**PROVIDED INFORMATION:**
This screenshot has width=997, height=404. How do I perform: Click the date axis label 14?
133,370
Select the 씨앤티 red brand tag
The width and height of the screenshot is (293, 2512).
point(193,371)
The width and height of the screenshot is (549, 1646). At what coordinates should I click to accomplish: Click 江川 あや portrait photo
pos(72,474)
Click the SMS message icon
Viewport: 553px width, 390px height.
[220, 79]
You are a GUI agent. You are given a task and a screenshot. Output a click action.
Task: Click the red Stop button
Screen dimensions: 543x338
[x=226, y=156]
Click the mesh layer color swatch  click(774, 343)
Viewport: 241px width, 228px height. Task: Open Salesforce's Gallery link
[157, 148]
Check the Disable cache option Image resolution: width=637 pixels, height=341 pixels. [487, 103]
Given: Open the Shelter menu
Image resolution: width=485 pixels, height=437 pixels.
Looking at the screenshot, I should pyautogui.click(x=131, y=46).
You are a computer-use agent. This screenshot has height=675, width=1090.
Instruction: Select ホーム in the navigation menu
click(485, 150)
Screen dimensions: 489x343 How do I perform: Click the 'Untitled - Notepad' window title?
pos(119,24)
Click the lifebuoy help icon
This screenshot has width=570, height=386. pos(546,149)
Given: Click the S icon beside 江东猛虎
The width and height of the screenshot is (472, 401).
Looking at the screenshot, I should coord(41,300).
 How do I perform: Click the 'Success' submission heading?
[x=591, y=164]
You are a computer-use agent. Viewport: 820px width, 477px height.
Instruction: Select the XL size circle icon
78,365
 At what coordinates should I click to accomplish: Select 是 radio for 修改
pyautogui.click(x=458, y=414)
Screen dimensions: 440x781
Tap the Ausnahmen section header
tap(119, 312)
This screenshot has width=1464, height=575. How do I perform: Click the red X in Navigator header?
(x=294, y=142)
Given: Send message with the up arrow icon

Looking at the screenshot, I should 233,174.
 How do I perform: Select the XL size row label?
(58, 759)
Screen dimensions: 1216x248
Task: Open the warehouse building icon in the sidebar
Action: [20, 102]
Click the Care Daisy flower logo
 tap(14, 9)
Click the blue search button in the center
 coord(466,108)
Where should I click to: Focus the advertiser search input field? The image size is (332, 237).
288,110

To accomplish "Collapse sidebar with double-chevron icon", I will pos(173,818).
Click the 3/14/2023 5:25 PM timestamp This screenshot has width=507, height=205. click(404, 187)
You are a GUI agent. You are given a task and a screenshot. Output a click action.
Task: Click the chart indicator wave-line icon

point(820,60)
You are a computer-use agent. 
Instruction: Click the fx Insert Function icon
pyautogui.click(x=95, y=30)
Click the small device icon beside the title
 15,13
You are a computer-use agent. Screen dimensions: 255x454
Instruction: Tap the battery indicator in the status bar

**WHAT IS EXPECTED:** Please print exactly the lines from the one containing "Click the Care Daisy flower logo" through the last line of the records, both included, and nothing else.

**WRITTEN ANSWER:**
Click the Care Daisy flower logo
 tap(14, 9)
Click the blue search button in the center
 coord(466,108)
Where should I click to: Focus the advertiser search input field? The image size is (332, 237).
288,110

To accomplish "Collapse sidebar with double-chevron icon", I will pos(173,818).
Click the 3/14/2023 5:25 PM timestamp This screenshot has width=507, height=205. click(404, 187)
You are a GUI agent. You are given a task and a screenshot. Output a click action.
Task: Click the chart indicator wave-line icon

point(820,60)
You are a computer-use agent. 
Instruction: Click the fx Insert Function icon
pyautogui.click(x=95, y=30)
Click the small device icon beside the title
 15,13
You are a computer-use agent. Screen dimensions: 255x454
Instruction: Tap the battery indicator in the status bar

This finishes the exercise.